Suppose we have a distance measure. Then, we can describe the (possibly) large variability of voices among several speakers, as well as the small variability of several dialogues of the same speaker. Such a variability can be represented estimating a distribution of the distances, making a model of the population diversities, together with a distribution of the diversities of the speech produced by a speaker in several contexts. Unfortunately, often there are not enough tracks of the same speaker to evaluate such distributions. So, a method to artificially populate a dataset related to the single speaker is needed. Bootstrap [28] re-samples the dataset randomly picking whole records and repeating them. It cannot do otherwise, since the formants are related by complex relationships that impose to keep them together [30].

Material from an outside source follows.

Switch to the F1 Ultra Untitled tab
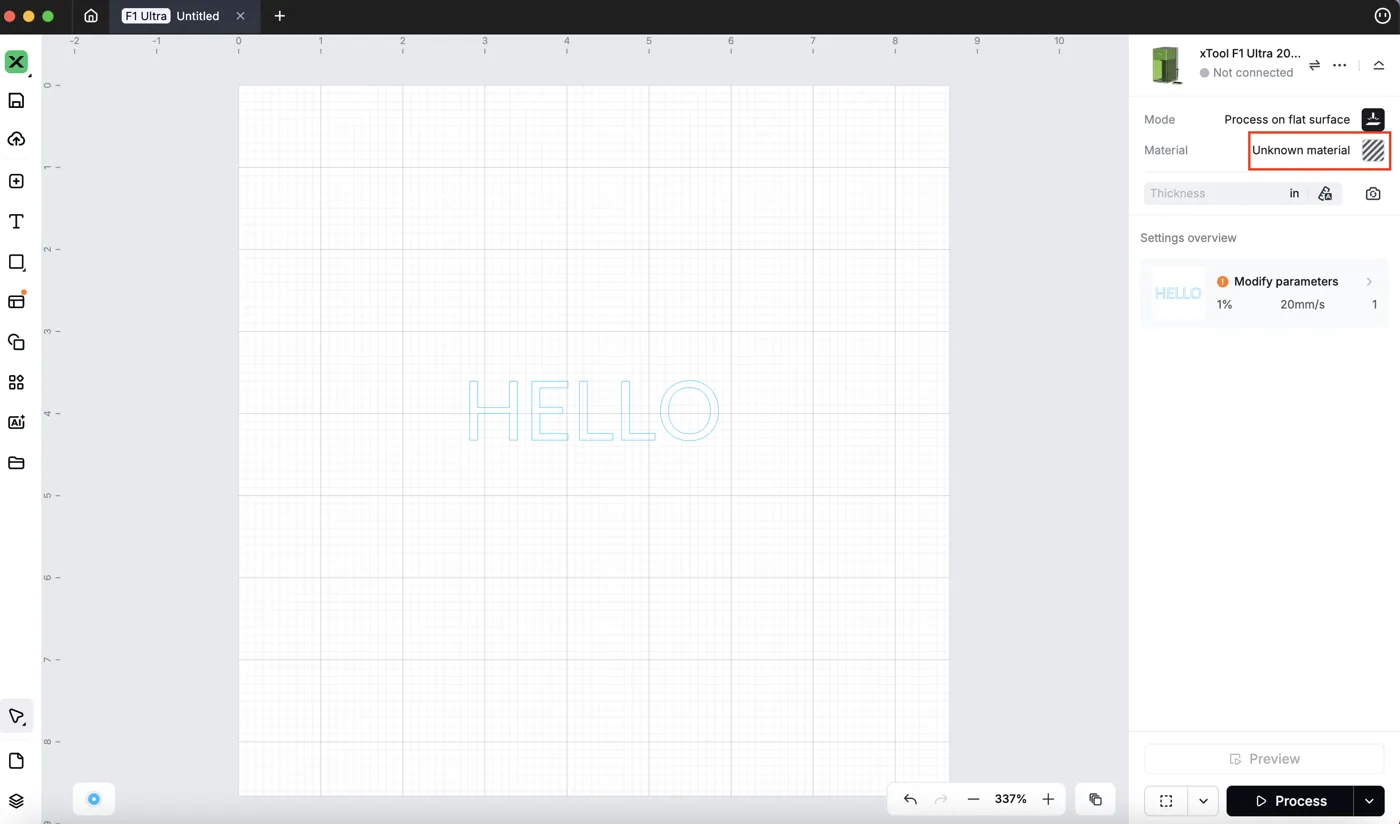This screenshot has height=824, width=1400. point(170,16)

Missing Data. Often the recordings have poor quality, making hard the detection of some formants. We need to manage missing data. In order to face this necessity we adopted some policies. If the fundamental frequency is missing, the average of the known values is assigned to this cell; if a formant is missing, the cell is filled by its average conditioned by the values of the other formants, obtained via multiple regression; if the missing values are too many in a dimension (i.e. a feature), such dimension is removed completely, since estimations over few values are not reliable; it is noteworthy that first and second formants hardly are lacking. However, it might happen that there are no values for a vowel. In such a case the subject is pulled out from the dataset.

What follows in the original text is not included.